Yo, en mi ceguera, no me preocupé de los míos, sino más bien que –con la euforia del instante- quise convencerles de que no podíamos botar a todos, como fue la consigna aquellos días. -Debemos posesionar al vicepresidente hoy mismo, de lo contrario todo saldrá fuera de control-. Argumenté. Los militares se acercaron para advertirme que me calle. Los que no estaban de acuerdo con la violencia pidieron que abandone el lugar de inmediato. Otro sector comenzó a vociferar: “¡Mátale, mátale!”. Yo volví la mirada a mi familia y, al fin me di cuenta de mi irresponsabilidad; sentí vergüenza frente a mis hijos, subimos al vehículo y, aunque la gente arrojaba objetos contra nosotros, logré abandonar el lugar; luego, igual que Palacio, pasamos por San Francisco, bajo la lluvia; sólo que yo manejaba con dirección a los túneles de San Roque, de regreso a casa.

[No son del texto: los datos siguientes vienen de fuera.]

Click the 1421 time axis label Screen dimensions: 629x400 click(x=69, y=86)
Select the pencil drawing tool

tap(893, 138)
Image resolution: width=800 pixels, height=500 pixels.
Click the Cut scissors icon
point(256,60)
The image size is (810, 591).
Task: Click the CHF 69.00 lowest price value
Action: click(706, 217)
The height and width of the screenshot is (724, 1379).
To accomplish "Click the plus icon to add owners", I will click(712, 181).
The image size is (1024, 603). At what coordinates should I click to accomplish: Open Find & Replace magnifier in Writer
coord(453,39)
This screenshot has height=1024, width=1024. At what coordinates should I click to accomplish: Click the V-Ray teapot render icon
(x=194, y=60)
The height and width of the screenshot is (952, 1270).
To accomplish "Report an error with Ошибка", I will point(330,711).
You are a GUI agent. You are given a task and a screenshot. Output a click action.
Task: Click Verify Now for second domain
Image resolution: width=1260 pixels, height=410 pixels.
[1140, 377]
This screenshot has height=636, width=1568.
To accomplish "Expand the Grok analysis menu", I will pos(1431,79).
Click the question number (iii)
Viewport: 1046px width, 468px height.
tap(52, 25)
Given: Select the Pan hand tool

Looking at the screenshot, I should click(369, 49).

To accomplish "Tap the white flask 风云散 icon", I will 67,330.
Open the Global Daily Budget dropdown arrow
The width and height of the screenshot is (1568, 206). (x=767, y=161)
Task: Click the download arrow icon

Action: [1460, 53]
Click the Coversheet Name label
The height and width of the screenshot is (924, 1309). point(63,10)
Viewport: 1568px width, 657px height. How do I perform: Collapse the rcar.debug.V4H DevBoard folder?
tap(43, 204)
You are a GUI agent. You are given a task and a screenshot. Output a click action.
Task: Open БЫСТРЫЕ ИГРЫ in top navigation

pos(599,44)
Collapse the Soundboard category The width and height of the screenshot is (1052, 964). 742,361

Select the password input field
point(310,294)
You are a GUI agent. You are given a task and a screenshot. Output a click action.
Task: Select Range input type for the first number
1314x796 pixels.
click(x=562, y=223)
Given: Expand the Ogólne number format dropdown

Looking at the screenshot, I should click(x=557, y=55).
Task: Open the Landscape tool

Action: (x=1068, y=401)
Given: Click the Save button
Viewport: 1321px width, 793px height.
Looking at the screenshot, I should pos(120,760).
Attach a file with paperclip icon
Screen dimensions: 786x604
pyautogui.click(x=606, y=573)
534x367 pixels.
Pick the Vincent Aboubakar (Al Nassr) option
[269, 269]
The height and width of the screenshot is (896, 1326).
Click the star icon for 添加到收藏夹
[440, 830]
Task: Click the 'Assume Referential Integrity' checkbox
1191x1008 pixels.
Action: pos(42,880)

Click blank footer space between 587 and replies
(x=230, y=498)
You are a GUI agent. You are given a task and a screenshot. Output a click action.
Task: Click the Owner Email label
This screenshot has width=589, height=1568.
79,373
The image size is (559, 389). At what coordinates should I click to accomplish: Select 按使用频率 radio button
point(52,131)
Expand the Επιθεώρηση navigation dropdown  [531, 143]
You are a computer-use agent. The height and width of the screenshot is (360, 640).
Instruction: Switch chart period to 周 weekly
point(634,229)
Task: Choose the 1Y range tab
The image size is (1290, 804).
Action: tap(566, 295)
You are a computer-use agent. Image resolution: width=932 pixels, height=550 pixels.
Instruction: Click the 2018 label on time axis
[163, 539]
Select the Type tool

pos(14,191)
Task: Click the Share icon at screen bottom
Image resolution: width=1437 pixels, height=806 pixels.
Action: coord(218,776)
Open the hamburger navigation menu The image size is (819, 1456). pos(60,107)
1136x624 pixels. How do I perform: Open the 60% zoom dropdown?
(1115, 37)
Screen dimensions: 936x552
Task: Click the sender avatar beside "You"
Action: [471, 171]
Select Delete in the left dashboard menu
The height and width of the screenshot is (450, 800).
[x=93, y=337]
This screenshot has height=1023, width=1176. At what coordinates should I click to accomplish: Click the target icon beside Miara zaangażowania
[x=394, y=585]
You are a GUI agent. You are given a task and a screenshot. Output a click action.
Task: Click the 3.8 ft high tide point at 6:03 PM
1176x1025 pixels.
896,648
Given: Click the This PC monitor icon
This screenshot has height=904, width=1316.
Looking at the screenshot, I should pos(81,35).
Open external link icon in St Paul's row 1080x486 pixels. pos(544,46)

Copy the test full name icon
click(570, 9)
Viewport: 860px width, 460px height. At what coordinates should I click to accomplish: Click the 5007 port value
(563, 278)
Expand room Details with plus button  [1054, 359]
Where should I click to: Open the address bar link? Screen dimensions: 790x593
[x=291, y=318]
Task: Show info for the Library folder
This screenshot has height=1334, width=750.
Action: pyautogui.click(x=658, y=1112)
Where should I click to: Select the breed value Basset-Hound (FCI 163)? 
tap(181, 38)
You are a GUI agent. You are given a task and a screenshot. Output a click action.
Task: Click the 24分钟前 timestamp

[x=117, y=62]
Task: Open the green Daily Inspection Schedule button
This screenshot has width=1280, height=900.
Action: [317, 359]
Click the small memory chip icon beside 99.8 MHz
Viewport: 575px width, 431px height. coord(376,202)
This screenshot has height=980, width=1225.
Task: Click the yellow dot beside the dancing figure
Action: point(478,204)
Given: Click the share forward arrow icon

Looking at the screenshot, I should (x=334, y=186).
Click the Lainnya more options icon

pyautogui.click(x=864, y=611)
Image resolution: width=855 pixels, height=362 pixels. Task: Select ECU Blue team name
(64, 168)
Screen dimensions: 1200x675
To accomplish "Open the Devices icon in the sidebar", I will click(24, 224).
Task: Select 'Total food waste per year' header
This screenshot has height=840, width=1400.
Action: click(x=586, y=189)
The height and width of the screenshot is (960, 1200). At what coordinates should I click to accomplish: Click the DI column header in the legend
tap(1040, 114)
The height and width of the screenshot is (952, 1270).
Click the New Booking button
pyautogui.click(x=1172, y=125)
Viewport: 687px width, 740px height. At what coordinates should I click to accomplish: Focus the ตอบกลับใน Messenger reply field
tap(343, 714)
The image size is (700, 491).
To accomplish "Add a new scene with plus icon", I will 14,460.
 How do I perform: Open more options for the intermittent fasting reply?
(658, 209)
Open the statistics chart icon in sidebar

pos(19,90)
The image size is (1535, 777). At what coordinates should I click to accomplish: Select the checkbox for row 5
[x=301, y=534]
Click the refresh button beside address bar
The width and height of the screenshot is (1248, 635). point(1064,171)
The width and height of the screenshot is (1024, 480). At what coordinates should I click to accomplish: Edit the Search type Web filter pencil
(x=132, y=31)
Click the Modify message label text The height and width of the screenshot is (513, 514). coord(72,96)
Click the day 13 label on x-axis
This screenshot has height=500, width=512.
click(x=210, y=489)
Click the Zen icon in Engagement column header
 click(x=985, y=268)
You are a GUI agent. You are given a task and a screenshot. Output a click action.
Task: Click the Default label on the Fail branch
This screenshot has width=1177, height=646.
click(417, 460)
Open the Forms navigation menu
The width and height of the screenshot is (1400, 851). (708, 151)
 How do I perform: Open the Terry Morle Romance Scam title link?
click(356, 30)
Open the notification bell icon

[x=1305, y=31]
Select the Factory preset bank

Al otro día leí en El Comercio: PALACIO SE POSESIONA CON LA VENIA MILITAR. Y ello me puso más irritable. Hoy que escribo estas líneas (27.04.2005) reviso –de manera superficial- los periódicos a fin de no enfermar.


Sé que nos fuimos en contra del más débil. Le echamos del sillón presidencial y luego el locutor, escondido tras gruesos barrotes y con guardias de seguridad, gritaba desde los micrófonos: “El objetivo se cumplió, vuelvan a casa, FORAJIDOS”. El cardiólogo, por su parte, embravecido en medio de los militares, nos escupió en la cara cuando al afirmó que él es la única opción para nosotros, e igual que Gutiérrez, nos ofreció un nuevo país.

-Felicito al heroico pueblo de Quito y a su juventud-. Vociferó después, solemne y descarado, a través de los medios.

-Buen trabajo –escucho el eco de voces tras Carondelet, voces naranjas, voces de socialistas que no saben que hacer con un cuchillo en sus manos, voces con poncho y alpargatas, voces de dinosaurios desde el congreso, desde la molinera nacional, desde el cortijo, voces y voces que me gritan y se burlan de mi cada noche en la almohada.

–Vuelvan a casa, Foragiles, la tarea terminó.

He pedido disculpas a mi familia por haberles expuesto a tales peligros esa noche; sin embargo, les he dicho también que debemos cultivar nuestra capacidad de reacción, porque de lo contrario, tanto apesta la injusticia, los desechos, que al final terminamos acostumbrándonos a ellos.

-Apaga la radio-, me pidió, entonces, mi hijo.